Une Isabella éclatante de générosité
Isabella, justement, est campée par une Maria Ostroukhova rayonnante d’un bout à l’autre du spectacle. La mezzo-soprano russe use avec finesse et générosité d’une voix ample et chaudement projetée, aussi bien audible dans les graves que dans des aigus, ne manquant jamais de relief ni de souffle. Les belles vocalises en outre (dont certaines envoyées dans une robe de chambre rose du plus bel effet) suivent aussi l'investissement permanent pour servir un burlesque dans lequel cette Isabella-là semble pleinement s’épanouir. En Mustafà réalisateur de cinéma (mais qui, tourné en ridicule, perd bien vite le fil de son propre film), Eugenio Di Lieto dispose aussi une indéniable aisance dans l’incarnation d’un rôle n’imposant gravité et sérieux que quelques minutes seulement, avant de sombrer dans un ridicule qui en vient à détonner avec le timbre de voix charnu et austère de la basse italienne (qui trouve plusieurs occasions de prouver qu’elle ne manque pas de souffle, en atteste un « contento » tenu sur près de dix secondes dans l’air du Pappataci).
Le Taddeo de Rémi Ortega est fort convaincu également, le baryton français trouvant dans ce rôle l’occasion de mettre en valeur une voix claire et sonore sur toute l’étendue de la tessiture, un total engagement scénique (et des mimiques toujours très expressives) ne venant rien gâcher à la performance générale de ce Caïmacan qui ne règne que sur l’Empire du grotesque. En Lindoro, le ténor Joseph Kauzman suscite davantage de réserves, malgré l’indéniable énergie déployée sur scène dans des habits de loubard des temps modernes (tatouages et veste de cuir rouge). Quoiqu'audible sans difficulté dans l’ensemble des registres, la voix est par trop souvent nasale, et le souffle court dans des aigus qui s’en trouvent soit raccourcis, soit tenus sur le fil d’une justesse aléatoire.
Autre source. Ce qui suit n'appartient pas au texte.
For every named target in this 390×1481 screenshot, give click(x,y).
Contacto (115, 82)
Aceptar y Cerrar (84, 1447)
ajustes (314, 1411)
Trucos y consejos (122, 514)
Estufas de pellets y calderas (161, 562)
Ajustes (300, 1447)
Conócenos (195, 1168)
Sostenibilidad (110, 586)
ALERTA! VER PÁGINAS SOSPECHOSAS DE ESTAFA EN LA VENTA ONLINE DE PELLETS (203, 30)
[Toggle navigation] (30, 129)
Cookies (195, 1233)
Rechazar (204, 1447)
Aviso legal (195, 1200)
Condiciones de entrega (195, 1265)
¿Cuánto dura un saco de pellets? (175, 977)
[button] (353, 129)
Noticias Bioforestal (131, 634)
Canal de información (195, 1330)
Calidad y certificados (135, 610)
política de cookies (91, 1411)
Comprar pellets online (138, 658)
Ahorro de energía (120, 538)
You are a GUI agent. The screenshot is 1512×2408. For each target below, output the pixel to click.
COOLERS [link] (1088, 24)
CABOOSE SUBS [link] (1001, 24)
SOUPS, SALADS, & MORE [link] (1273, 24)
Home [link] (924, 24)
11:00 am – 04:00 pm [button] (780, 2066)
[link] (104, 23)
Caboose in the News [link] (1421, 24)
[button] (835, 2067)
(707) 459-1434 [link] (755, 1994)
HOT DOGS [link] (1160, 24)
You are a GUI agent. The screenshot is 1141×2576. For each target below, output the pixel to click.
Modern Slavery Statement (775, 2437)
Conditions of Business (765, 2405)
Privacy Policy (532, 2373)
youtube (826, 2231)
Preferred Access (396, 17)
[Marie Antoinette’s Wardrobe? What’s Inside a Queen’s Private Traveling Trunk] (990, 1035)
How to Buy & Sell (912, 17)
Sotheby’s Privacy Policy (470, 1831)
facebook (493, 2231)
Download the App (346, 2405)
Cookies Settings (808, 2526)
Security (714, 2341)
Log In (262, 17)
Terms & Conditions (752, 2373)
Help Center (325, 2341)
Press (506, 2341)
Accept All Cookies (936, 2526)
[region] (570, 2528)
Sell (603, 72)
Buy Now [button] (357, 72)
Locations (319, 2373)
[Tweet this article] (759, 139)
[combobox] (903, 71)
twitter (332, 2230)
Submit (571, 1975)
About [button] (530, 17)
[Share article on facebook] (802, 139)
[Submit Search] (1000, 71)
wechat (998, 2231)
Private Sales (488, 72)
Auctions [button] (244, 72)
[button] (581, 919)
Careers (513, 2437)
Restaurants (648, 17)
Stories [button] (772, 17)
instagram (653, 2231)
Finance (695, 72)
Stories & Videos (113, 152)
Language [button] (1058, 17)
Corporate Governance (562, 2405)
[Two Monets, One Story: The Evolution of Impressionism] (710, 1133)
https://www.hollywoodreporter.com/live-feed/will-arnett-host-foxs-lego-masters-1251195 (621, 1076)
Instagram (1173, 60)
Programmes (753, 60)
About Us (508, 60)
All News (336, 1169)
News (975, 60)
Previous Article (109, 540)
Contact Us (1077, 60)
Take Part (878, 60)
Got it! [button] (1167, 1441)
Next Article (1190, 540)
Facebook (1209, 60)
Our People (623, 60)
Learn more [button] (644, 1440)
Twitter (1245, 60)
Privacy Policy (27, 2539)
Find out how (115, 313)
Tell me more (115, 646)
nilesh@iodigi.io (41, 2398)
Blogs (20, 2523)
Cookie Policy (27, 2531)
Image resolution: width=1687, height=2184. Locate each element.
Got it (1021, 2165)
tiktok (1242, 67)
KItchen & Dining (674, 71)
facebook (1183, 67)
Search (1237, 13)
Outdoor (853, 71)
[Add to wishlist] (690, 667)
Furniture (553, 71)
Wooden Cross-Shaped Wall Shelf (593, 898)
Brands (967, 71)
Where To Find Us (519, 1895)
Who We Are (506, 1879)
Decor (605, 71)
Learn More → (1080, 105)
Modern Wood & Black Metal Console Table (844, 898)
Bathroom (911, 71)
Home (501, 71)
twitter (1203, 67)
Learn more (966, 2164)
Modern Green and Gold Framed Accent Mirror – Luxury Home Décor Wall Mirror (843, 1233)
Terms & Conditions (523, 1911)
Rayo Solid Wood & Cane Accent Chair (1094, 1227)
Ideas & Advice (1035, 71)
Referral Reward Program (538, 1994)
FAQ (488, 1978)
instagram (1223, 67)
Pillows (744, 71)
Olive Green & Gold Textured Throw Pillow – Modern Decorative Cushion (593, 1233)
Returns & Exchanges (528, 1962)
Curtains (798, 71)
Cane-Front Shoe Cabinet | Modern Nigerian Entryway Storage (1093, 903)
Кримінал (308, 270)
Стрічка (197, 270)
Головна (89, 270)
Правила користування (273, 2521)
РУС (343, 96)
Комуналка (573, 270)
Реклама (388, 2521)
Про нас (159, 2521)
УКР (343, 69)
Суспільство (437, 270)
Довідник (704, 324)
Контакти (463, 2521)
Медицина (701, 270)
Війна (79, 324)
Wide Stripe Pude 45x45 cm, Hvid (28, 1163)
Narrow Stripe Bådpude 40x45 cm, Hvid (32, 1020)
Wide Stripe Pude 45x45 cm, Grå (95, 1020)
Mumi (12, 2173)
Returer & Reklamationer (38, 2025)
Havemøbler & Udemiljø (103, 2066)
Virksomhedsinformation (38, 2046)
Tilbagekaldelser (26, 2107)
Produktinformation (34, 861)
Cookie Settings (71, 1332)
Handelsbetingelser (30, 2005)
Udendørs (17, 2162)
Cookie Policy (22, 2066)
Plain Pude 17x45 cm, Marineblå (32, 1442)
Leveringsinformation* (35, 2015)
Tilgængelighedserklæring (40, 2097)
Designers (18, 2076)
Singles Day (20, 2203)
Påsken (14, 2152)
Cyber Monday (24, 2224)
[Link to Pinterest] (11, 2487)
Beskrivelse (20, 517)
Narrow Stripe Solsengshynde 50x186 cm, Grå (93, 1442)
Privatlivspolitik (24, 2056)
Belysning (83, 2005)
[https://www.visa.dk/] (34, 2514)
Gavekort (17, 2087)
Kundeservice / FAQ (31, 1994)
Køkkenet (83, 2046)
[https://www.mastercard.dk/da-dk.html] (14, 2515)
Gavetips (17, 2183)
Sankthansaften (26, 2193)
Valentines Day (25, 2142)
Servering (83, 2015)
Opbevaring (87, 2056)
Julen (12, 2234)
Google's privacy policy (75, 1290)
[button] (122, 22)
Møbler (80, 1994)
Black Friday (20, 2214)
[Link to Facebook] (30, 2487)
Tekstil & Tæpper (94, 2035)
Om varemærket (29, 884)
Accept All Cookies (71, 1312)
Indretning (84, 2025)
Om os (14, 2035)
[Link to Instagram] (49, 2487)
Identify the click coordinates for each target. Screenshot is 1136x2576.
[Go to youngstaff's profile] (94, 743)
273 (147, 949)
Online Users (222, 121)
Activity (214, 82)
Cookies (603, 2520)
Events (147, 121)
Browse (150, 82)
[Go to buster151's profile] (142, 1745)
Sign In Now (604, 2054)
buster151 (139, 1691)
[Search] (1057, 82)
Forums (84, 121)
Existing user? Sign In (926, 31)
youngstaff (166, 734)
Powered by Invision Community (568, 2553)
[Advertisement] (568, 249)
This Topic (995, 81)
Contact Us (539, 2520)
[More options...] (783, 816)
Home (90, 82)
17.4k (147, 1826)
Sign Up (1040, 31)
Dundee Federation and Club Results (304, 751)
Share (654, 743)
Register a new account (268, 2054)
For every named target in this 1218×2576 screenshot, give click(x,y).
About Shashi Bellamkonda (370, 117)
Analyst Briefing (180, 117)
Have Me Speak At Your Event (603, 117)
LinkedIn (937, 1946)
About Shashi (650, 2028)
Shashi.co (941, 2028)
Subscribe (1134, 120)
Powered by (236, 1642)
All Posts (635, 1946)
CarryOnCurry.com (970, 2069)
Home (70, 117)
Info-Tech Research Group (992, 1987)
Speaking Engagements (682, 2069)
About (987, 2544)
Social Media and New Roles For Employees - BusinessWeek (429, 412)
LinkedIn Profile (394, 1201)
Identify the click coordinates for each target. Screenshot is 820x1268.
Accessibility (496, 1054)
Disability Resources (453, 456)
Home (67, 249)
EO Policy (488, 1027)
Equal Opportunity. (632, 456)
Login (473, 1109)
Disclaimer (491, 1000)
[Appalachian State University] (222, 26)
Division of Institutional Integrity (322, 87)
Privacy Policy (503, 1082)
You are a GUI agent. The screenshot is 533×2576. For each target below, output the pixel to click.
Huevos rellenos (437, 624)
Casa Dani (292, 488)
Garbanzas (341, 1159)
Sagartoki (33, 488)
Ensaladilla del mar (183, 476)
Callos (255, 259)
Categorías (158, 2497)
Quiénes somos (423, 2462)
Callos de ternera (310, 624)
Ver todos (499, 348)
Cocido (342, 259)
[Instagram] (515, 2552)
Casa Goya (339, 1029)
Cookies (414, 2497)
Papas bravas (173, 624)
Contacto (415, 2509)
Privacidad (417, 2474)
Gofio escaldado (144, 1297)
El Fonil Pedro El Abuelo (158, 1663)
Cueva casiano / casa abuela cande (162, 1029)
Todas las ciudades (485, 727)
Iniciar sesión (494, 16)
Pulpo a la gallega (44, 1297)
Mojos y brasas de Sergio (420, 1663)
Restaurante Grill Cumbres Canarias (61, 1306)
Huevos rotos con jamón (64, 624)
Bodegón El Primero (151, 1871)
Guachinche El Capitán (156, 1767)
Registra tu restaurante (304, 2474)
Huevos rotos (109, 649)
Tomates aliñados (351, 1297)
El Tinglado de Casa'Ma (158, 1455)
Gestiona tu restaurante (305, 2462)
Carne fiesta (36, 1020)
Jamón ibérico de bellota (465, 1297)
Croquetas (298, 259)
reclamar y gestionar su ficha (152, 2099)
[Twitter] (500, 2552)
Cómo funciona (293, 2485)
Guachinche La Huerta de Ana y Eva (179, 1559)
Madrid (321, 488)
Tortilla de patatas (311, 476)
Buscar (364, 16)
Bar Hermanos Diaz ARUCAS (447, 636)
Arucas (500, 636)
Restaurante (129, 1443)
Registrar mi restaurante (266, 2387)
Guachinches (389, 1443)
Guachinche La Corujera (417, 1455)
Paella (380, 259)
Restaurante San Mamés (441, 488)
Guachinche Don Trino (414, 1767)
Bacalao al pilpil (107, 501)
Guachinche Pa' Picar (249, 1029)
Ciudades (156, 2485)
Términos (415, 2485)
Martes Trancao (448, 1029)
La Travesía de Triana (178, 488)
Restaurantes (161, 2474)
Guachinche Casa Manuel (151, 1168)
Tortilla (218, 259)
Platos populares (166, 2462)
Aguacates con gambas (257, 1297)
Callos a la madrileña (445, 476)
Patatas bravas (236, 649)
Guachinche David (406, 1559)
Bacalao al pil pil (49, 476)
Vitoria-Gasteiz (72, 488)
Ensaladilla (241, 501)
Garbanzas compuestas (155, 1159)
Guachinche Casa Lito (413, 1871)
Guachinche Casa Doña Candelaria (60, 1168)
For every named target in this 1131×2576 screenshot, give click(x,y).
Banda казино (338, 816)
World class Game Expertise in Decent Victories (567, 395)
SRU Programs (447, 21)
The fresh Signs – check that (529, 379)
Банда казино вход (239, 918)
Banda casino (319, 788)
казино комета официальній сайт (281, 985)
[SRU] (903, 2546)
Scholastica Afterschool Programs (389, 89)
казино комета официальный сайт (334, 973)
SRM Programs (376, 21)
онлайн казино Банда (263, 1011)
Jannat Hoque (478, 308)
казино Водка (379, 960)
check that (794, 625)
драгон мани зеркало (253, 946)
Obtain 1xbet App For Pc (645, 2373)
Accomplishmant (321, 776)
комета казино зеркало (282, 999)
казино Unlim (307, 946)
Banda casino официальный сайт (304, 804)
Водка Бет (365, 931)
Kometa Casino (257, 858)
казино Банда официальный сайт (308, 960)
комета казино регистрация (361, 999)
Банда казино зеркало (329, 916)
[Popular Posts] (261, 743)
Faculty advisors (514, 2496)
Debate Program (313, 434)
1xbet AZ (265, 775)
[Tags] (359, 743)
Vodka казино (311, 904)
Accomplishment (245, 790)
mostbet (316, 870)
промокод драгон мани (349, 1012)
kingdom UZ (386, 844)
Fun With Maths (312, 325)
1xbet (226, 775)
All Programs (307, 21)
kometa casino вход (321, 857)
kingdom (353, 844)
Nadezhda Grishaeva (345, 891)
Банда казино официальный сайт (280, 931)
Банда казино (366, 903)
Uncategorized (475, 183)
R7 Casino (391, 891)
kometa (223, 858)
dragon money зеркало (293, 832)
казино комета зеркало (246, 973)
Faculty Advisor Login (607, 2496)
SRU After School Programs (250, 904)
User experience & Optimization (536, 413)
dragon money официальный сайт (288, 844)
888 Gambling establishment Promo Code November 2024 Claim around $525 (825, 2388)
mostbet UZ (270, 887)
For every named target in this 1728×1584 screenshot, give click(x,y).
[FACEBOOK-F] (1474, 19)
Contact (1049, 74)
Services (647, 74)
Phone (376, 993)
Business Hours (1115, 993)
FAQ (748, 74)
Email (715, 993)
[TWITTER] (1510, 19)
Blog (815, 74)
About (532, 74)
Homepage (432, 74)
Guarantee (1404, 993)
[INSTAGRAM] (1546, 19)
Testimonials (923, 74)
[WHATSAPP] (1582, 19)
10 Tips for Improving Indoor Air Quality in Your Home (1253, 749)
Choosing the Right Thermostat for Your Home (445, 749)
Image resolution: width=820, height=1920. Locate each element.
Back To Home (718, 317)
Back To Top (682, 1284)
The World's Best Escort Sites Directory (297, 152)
En Haly, avec une voix joliment projetée, à la fois claire et résonante, la prestation de Florian Bisbrouck est saluée, tout comme les performances pleines d’entrain et de musicalité de Sophie Boyer et d’Anne-Lise Polchlopek qui, dans leurs robes à carreaux, sont des Elvira et Zulma loin de passer au second plan.
S’il livre une ouverture qui semble légèrement manquer d’énergie, l’orchestre des Métamorphoses monte rapidement en intensité à mesure de l’avancée de la partition, livrant globalement une interprétation investie, le chef Amaury du Closel (un habitué des productions clermontoises) parvenant à obtenir des divers pupitres toute l’énergie et les couleurs requises par l’exécution d’une telle oeuvre. Quant au choeur d’hommes qui sont autant de factotums (tout à la fois machinistes, accessoiristes, peintres ou preneurs de son), il se distingue par une homogénéité et une présence vocale qui en feraient presque oublier qu’il n’est composé en l’occurrence que de six chanteurs.
Un bien joli et rafraîchissant spectacle en somme que cette co-production du Clermont Auvergne Opéra et d’Opéra Nomade, attendue désormais à Abbeville, Neuilly-sur-Seine, Poissy, Perpignan et Saint-Quentin.